If this were not the case the entire body of case law on derivative works would be turned on its head. The entire point of derivative works law is that there's an original that everything else is based on. If the original is public ___domain any variation thereof is also public ___domain from that point forward except for exact replicas.

Meaning: You can produce all the Mickey Mouse stuff you want as long as you're not literally copying something that's still under copyright. Mickey Mouse dolls are fine as long as your artwork wasn't literally copied & pasted.




There's copyright law and trademark law. Copyright law might be ok with something but trademark law might ban it. The ban takes precedence.
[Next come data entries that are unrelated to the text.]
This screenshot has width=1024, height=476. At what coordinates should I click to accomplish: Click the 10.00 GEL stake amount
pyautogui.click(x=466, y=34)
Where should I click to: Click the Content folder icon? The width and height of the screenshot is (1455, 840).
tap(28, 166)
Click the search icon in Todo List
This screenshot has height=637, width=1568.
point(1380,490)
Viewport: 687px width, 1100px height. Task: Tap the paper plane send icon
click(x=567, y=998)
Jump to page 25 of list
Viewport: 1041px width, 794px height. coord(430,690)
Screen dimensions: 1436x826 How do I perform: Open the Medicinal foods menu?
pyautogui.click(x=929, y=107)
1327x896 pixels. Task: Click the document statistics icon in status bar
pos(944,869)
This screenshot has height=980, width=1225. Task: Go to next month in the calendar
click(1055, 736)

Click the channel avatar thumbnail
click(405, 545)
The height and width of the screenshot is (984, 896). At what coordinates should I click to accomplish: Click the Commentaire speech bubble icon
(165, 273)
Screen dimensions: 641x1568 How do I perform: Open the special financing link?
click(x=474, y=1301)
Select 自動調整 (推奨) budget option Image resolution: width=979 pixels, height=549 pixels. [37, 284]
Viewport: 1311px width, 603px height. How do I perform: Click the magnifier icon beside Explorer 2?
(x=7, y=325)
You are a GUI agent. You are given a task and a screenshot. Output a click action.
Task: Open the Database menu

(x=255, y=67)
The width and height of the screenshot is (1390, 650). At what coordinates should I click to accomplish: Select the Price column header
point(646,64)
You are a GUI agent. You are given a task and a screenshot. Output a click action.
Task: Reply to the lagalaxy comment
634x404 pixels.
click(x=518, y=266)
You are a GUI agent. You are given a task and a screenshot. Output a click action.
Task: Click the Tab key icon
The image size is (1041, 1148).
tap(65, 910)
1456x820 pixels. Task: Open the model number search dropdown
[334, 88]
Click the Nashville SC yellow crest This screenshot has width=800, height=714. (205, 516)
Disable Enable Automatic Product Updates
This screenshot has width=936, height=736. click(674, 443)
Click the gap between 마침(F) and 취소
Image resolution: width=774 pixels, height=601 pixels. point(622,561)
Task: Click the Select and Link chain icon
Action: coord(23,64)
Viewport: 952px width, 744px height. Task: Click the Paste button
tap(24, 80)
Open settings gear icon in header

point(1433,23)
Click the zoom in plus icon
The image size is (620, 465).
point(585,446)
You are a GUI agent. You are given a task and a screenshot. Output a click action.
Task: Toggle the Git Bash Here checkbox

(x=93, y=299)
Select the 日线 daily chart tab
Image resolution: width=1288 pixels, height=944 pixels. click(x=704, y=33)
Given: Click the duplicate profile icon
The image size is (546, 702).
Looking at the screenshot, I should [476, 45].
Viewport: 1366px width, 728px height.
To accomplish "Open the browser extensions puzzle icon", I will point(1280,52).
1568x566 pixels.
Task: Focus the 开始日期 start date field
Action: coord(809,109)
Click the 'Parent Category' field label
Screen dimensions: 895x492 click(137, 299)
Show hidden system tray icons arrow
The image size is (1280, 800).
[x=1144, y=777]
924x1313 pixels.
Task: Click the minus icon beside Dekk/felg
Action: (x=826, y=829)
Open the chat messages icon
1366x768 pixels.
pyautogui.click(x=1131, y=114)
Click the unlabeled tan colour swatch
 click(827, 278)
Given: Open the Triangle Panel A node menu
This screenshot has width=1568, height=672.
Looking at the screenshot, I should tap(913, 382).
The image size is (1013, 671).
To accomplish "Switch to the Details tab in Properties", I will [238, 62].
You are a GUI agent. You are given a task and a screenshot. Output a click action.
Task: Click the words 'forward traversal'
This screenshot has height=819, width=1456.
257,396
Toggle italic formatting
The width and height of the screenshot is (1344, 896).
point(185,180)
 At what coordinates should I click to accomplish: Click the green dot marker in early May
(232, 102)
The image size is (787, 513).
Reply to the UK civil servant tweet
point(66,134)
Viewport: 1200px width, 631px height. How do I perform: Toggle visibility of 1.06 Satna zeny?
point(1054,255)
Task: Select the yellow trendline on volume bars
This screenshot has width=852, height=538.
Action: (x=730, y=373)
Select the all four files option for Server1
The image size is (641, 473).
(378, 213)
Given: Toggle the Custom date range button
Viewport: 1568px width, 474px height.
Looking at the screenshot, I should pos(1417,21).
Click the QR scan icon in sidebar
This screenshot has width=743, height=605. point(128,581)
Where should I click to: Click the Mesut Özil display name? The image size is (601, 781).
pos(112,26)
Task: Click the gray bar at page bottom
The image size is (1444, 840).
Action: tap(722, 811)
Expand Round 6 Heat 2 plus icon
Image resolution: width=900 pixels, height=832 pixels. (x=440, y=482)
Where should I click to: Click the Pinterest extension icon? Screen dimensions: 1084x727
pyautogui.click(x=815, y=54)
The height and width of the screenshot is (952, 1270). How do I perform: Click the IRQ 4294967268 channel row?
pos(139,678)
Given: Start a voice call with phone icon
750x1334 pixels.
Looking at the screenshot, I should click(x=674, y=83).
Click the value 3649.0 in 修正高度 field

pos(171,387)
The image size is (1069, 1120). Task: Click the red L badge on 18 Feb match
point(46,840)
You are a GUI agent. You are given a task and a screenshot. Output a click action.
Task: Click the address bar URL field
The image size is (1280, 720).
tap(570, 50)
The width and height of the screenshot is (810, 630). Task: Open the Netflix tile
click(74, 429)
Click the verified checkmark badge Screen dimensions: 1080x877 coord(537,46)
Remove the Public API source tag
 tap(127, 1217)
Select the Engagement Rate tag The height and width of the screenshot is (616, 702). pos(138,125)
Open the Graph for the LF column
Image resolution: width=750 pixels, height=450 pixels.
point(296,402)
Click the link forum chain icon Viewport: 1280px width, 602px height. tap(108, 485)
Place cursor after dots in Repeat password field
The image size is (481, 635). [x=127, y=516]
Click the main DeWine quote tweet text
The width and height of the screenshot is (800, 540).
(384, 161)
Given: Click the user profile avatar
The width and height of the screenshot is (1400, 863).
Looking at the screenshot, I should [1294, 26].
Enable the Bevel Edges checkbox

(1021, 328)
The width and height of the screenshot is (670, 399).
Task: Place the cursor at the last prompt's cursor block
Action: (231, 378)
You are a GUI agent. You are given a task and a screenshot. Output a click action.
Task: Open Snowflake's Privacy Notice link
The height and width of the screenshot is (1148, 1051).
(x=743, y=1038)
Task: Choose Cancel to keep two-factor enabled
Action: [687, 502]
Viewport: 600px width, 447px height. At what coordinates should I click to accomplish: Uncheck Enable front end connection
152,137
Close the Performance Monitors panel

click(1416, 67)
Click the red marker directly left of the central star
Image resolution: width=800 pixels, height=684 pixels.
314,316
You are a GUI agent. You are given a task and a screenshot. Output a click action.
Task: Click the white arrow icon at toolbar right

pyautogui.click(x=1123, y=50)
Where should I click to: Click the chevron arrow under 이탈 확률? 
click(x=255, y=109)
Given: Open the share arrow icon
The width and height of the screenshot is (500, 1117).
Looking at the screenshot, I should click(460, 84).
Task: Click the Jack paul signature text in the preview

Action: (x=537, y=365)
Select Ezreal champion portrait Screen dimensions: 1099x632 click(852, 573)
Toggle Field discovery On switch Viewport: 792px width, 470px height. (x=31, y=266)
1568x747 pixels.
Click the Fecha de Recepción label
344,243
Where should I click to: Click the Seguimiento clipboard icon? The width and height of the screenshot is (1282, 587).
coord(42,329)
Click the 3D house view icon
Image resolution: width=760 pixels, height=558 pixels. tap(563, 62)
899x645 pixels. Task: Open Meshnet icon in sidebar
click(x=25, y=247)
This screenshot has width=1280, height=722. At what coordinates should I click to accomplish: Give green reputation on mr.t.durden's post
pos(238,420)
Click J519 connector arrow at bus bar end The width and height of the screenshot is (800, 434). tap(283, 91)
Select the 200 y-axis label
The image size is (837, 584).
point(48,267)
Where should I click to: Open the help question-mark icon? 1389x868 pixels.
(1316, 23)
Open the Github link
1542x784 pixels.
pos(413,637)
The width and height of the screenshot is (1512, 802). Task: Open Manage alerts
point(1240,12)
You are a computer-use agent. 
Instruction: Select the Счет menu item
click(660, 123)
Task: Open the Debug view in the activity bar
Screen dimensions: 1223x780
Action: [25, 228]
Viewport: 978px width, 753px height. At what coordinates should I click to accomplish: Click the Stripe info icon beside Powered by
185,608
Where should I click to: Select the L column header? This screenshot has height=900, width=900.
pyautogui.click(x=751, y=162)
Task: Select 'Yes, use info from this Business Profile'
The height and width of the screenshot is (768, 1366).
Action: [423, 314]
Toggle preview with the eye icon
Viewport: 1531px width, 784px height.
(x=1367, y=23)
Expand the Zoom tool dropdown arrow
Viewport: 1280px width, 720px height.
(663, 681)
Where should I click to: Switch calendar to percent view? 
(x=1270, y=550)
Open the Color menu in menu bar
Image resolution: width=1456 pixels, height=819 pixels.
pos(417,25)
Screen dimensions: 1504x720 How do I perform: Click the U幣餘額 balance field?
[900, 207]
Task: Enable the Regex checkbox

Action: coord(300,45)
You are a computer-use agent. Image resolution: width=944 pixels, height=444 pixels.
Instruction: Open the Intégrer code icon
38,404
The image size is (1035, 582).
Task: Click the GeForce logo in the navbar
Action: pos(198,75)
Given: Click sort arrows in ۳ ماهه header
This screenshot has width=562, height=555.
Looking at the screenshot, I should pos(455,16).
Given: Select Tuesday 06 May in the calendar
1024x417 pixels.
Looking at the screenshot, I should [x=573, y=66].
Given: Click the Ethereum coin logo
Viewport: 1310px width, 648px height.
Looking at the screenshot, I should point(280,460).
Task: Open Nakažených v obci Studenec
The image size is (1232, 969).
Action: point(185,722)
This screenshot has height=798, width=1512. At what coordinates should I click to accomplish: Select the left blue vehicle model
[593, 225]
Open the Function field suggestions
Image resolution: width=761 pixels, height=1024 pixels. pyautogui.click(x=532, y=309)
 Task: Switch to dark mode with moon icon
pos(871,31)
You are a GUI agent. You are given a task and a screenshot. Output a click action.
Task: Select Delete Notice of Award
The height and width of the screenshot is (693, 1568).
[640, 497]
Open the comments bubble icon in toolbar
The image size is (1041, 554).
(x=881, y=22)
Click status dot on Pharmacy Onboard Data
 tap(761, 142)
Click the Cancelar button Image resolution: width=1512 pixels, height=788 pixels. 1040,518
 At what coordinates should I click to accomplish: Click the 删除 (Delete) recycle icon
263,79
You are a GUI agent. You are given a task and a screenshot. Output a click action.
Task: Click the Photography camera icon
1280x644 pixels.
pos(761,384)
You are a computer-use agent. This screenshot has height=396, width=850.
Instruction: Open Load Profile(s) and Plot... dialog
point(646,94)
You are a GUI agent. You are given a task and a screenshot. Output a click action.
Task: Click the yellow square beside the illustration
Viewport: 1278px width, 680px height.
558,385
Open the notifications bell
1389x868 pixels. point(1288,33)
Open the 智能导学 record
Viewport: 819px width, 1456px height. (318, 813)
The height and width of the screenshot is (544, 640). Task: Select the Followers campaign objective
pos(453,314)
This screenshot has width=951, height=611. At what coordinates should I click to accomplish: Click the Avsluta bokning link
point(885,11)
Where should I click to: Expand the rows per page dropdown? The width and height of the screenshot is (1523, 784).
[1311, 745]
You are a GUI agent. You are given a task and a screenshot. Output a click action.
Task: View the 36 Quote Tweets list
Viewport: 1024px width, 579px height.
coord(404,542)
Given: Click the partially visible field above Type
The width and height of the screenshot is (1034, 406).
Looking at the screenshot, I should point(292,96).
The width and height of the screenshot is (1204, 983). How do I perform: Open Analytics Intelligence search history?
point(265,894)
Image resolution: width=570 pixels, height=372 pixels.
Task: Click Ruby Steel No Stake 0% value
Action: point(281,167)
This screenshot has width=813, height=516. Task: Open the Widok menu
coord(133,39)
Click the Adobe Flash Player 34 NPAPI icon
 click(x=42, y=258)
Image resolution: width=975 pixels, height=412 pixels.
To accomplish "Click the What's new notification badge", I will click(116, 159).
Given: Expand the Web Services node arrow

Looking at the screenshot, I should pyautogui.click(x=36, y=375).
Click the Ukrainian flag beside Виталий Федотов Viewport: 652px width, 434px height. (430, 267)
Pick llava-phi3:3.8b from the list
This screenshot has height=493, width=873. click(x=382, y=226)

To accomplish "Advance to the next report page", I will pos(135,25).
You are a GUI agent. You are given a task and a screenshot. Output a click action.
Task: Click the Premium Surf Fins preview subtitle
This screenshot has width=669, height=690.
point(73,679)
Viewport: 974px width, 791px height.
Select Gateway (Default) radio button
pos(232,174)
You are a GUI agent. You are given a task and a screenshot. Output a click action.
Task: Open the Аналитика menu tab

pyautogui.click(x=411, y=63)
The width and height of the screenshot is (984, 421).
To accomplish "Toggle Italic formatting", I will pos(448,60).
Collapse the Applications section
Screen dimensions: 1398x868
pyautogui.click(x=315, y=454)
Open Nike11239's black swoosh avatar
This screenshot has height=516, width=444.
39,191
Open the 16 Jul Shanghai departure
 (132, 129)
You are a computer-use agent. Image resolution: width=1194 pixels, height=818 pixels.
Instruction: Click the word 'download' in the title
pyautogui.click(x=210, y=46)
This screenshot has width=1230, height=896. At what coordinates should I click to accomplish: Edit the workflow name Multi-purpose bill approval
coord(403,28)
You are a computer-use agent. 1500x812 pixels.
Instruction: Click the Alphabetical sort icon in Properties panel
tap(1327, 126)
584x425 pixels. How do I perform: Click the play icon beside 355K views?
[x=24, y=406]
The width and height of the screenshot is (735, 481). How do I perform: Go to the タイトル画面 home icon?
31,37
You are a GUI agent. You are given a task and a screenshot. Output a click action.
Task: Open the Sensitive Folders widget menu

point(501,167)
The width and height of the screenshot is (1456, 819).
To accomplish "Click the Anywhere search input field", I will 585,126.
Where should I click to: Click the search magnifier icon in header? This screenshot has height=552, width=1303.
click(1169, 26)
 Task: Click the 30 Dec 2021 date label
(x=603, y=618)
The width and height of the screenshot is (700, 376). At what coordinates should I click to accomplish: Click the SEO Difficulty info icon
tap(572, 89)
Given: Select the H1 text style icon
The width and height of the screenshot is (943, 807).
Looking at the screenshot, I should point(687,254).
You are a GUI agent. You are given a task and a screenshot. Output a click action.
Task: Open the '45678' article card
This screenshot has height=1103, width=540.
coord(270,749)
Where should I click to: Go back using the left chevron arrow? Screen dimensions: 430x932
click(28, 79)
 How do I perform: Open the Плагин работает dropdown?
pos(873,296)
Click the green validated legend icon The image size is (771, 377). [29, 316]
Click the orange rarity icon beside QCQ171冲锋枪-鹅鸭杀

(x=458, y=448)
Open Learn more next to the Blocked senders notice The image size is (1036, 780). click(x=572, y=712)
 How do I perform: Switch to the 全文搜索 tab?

I was thinking the same thing re: derivative works. Ordinarily a claim could be made if you took a copyrighted work and created derivative material from it (someone sampling your hook in a new song), but what if you start from a public ___domain work, and add your own changes? It seems your changes only would be copyrighted. But can you copyright obvious colors? If you took B&W, public ___domain Mickey and had some preschoolers or an AI or something color it in... would this be yours?

What Disney should worry about if they plan to defend their colored Mickey is a team of hacktivists creating derivative colored works from the original pd B&W image and claiming copyright on THAT for another 100 years :)


You can only copyright works of creativity. Changing someones shirt color to non-specific non-interesting shade of red would be a challenging claim to defend.


What if i make, market and sell (in 2024) a doll with just a pixel (or point) of a different colour (assume green on red pants) and argue that point of green showcase a different mickey, with eco friendly thoughts ? Every thing else would be very similar


Judges aren't computers and won't be fooled by that. They are humans who are very familiar with humans attempting to deceive.


Your intent to mislead is obvious and I don't think it would hold up in court at all. But IANAL and copyright laws are different from country to country.


It will end exactly as well as the people that tried to claim MP3 encodings of music are "psycho-acoustic simulations" of the original and thus not subject to the copyright.

https://www.wired.com/2011/03/psycho-acoustic-beatles/


A judge will be annoyed and/or amused. You will lose a lawsuit. It will be expensive.


You're ignoring all the copyrighted movies Disney made based off of public ___domain works. Good luck just "deriving" off of those too much. With your Steamboat Willie argument, derivative work would have to be based off him, not from works based off him (ie Mickey Mouse).


Are you a lawyer?

I'm not but I work with lots, and that's not how derivative works are interpreted.

You may think it's right and the logic is sound, but there are good arguments the other way too, and that is how courts have found.


But would the burden of proof be on the producer or the claimant?

Also: I don't want to test if Disney's lawyers can bankrupt my small toyshop just by drawing out the legal process.